Para ella había llegado el día del entierro del Señor; sus aromas habían sido preparados de antemano y reservados para ese día. La unción que realizó fue un acto de su fe que obraba por amor. El Señor dijo, sobre la buena obra que hizo entonces: «Ella ha hecho lo que podía; se anticipó a ungir mi cuerpo para la sepultura» (Marcos 14:8).
En este relato, el Espíritu Santo pone énfasis en el acto de María. Entre los que estaban sentados a la mesa de la cena, Lázaro era el testigo vivo de la gloria de Dios en resurrección; y todos los asistentes sabían que el triunfo de la muerte había sido frustrado en Betania. Los que habían llorado ante el sepulcro ahora se regocijaban alrededor de la mesa. Pero María había entrado en el secreto del Señor mucho más que todos los demás. Se daba cuenta de que Aquel que había enjugado las lágrimas de duelo no se sustraería al dominio de la muerte. Como un cántico espiritual cantado en voz baja solo para el Señor, el perfume difundía la convicción de su alma. El vaso roto liberaba los pensamientos que habían permanecido ocultos en su corazón.
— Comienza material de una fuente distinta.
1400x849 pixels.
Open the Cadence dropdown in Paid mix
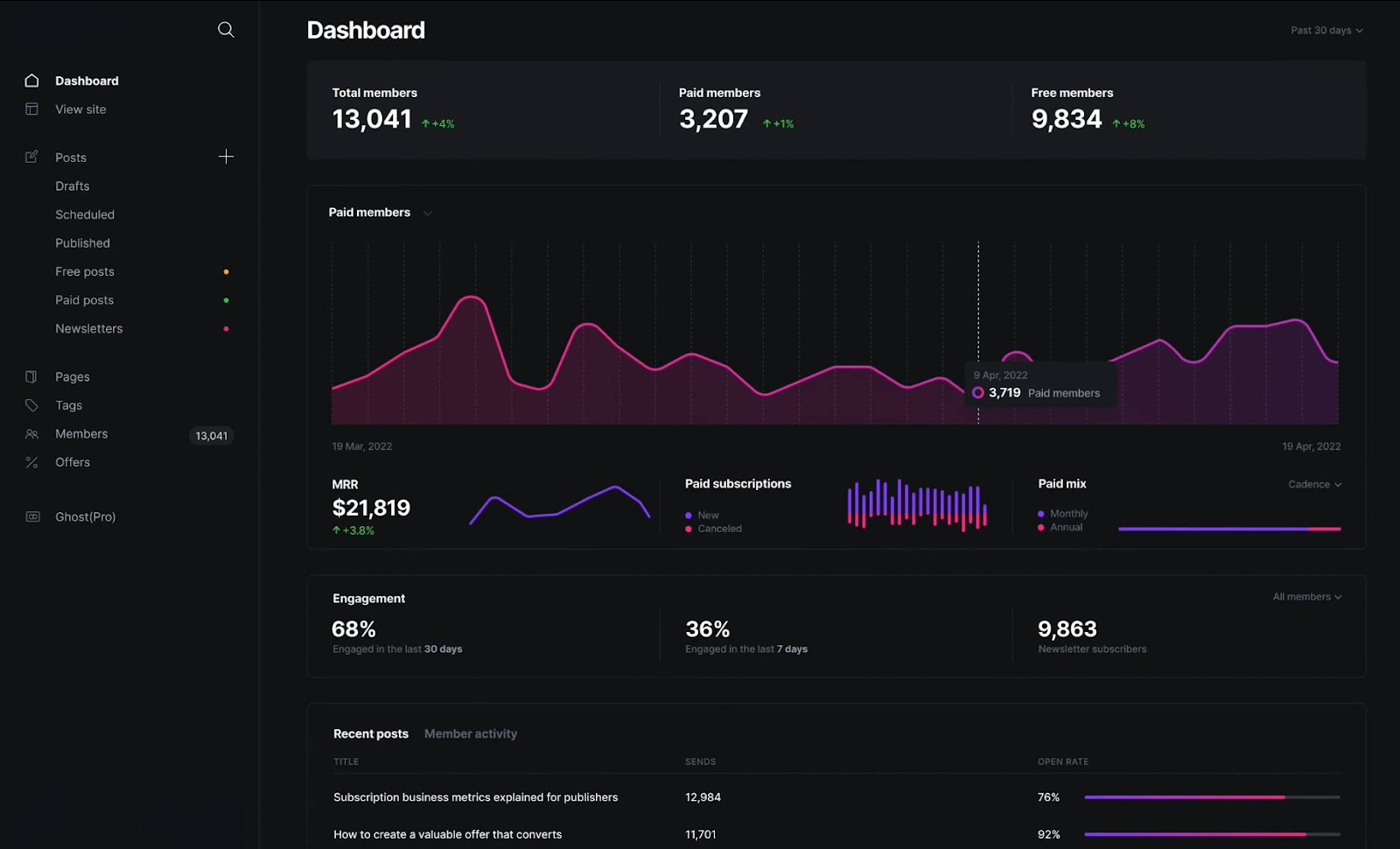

Era su memorial de la muerte de su Señor.
Nosotros también podemos llevar a su mesa la conmemoración de la muerte del Señor. Todavía es rechazado por su propio pueblo, Israel. Y su palabra a los que forman su Asamblea es: «Haced esto en memoria de mí» (1 Cor. 11:24-25). Al participar del pan y de la copa, anunciamos la muerte del Señor «hasta que él venga» (v. 26).
Pero el secreto del vaso de alabastro lleno de perfume permanece entre el Señor y el adorador individual, aunque el perfume mismo pueda llenar toda la casa. Es un honor para nosotros estar en su mesa; y a él le agrada vernos romper a sus pies nuestro vaso lleno de cosas preciosas, derramar ante él lo que hemos reunido y guardado para este momento especial.